208.66.192.0 - 208.66.195.255

Digital Infinity Ltd DIGITALINFINITY (NET-208-66-195-0-1)

IP range : 208.66.195.0 - 208.66.195.15

www.mccolo.com

 

 

Its seems so that a spider is running on some of the addresses there, cause I found the details in another SEO forum.

 

Any hints how to include them in the spiders.txt ?

 

Thanks in advance

kind regards

Andreas

Link to comment
Share on other sites

Andreas,

 

Spider detection looks at the user agent string in the web request, not the IP. What is the UA string for these spider requests?

Link to comment
Share on other sites

Andreas,

 

Spider detection looks at the user agent string in the web request, not the IP. What is the UA string for these spider requests?

 

Hi Steve,

 

cannot block on the user agent string.

Its only

Mozilla/4.0 (compatible; MSIE 6.0; Windows NT 5.1; .NET CLR 1.0.3705; .NET CLR 1.1.4322)

 

 

I found out that from this IP range a scraper, comment bot and/or referer spammer bot is coming.

See here:

http://www.donsausa.com/2006/06/psycheclon...t-advisory.html

 

I think, I have to block that IP range, because some other folks wrote that that bot is not friendly.

 

Thanks in advance,

kind regards

Andreas

Link to comment
Share on other sites

Hi Steve,

 

cannot block on the user agent string.

Its only

Mozilla/4.0 (compatible; MSIE 6.0; Windows NT 5.1; .NET CLR 1.0.3705; .NET CLR 1.1.4322)

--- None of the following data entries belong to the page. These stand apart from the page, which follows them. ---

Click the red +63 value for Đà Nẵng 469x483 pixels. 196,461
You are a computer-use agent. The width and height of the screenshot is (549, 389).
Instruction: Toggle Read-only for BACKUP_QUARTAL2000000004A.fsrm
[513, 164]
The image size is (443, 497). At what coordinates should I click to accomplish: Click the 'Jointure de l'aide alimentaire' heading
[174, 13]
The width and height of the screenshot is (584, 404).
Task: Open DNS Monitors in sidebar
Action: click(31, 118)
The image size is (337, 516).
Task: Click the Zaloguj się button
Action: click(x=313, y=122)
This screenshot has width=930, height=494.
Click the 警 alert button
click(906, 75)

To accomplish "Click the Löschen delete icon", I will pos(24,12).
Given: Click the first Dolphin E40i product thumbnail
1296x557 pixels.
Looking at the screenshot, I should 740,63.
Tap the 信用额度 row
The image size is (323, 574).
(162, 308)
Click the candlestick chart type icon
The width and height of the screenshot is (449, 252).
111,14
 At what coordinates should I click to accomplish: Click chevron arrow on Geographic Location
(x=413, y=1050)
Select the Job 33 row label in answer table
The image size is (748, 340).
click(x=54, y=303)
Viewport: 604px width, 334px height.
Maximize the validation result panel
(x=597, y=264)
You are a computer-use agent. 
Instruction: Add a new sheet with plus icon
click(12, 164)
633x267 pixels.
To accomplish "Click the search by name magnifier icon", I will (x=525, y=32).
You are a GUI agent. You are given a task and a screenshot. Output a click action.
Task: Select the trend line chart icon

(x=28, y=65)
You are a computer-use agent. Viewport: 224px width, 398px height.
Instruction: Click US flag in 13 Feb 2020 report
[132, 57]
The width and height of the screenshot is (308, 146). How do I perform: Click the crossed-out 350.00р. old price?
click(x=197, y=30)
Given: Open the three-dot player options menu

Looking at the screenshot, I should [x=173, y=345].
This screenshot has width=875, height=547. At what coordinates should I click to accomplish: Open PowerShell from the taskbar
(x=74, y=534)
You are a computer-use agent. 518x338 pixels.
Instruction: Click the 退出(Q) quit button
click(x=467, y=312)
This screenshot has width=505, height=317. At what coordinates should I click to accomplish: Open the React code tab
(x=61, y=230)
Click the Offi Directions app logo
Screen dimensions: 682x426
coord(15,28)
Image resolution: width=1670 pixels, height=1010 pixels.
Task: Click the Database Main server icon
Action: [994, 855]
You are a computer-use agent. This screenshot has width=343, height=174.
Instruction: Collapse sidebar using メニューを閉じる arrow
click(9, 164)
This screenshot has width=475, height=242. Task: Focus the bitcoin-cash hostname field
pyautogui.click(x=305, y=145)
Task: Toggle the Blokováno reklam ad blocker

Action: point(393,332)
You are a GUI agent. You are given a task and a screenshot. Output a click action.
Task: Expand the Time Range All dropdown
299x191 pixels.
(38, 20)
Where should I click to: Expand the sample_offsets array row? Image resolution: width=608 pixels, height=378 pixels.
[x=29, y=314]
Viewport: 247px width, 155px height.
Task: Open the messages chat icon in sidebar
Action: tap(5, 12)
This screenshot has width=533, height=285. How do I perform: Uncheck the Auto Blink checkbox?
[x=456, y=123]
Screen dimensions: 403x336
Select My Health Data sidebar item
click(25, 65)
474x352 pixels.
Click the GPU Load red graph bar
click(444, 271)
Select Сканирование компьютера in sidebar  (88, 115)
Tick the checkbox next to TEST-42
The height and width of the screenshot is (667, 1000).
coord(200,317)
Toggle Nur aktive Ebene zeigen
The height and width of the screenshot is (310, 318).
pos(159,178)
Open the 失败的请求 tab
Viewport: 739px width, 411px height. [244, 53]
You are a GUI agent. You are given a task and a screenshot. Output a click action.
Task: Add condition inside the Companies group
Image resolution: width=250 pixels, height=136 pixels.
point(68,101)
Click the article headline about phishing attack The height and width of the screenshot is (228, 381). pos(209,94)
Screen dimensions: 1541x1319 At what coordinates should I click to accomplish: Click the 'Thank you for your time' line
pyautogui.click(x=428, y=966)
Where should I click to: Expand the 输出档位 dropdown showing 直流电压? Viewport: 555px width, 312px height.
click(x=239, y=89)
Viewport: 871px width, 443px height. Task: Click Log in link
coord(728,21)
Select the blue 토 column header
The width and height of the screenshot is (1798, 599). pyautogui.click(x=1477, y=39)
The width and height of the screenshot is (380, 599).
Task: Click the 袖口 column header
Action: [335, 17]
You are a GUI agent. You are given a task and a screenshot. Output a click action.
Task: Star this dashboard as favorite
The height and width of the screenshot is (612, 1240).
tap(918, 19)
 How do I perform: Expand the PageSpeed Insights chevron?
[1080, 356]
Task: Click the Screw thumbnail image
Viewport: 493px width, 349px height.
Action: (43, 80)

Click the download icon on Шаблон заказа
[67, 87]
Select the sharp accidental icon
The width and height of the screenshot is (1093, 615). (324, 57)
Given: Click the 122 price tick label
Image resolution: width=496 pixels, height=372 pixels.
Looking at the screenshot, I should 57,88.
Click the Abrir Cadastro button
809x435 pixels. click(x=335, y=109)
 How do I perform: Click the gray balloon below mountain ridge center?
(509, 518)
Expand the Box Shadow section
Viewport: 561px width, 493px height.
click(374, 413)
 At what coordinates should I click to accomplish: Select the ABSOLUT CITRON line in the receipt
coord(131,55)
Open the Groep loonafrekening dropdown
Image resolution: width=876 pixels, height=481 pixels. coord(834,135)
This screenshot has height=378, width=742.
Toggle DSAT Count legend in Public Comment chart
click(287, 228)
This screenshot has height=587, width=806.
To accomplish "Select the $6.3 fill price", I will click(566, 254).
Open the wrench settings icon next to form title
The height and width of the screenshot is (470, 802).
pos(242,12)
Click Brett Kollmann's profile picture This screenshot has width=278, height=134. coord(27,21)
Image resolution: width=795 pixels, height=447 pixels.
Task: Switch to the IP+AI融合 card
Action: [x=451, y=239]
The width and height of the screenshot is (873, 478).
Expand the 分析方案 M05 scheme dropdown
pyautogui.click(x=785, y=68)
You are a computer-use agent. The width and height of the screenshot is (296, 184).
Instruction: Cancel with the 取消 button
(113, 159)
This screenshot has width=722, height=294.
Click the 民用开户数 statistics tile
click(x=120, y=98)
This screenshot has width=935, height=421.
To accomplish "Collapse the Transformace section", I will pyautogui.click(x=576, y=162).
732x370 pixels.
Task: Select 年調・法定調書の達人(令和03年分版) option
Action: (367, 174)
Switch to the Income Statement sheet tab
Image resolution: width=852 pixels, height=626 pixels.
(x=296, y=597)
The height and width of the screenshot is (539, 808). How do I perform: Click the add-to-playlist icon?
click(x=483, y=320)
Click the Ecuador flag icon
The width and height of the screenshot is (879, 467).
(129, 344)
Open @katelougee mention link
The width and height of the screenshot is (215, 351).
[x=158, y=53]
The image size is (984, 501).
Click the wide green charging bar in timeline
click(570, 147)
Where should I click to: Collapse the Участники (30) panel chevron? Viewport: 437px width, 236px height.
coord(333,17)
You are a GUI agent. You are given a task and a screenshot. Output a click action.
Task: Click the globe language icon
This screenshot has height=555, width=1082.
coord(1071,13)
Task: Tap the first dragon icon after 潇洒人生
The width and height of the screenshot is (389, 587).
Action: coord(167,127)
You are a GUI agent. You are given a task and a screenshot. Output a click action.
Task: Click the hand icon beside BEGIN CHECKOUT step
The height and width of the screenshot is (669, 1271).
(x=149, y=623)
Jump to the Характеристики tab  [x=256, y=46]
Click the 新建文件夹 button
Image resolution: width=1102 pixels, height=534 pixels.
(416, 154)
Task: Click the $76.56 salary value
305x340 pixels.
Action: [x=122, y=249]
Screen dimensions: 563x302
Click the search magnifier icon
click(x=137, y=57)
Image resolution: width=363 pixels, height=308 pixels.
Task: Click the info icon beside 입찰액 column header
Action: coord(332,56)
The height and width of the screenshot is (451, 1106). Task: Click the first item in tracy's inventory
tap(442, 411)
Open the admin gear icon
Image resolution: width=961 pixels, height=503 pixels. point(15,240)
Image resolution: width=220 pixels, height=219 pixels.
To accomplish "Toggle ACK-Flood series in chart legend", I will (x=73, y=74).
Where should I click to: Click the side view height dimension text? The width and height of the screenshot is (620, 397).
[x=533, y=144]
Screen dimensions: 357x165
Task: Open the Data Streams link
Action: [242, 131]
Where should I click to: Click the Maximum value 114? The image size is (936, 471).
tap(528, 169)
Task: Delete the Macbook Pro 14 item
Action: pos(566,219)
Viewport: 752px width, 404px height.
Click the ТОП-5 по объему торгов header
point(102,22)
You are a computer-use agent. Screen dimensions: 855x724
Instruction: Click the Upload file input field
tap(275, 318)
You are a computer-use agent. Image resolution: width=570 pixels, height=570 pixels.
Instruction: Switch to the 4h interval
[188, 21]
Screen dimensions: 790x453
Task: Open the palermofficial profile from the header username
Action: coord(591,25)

I found out that from this IP range a scraper, comment bot and/or referer spammer bot is coming.

See here:

http://www.donsausa.com/2006/06/psycheclon...t-advisory.html

 

I think, I have to block that IP range, because some other folks wrote that that bot is not friendly.

 

Thanks in advance,

kind regards

Andreas

 

if this is an email address harvester as suggested, simply make sure there is nothing to harvest or you will find yourself blocking ip ranges for the rest of your life.

Treasurer MFC

Link to comment
Share on other sites

What she said.. On my site, I replace @ in email addresses with

 

& #064;

 

without the space after the & - I have to have that here or else it will appear like @

 

The harvesters don't bother looking for this - it has been quite successful for me, but if the email addresses have been exposed in the past, there's no putting the genie back in the bottle.

Link to comment
Share on other sites

  • 4 weeks later...

Hi folks,

 

I have here hits from "bl1sch4091909.phx.gbl".

The referer is msnbot-media/1.0 (+http://search.msn.com/msnbot.htm).

 

My question is, due to that the crawler is named "*-media", if this is a special MSN bot for crawling images and media ?

If so, should I exclude him via robots.txt like the "Googlebot-Image" ?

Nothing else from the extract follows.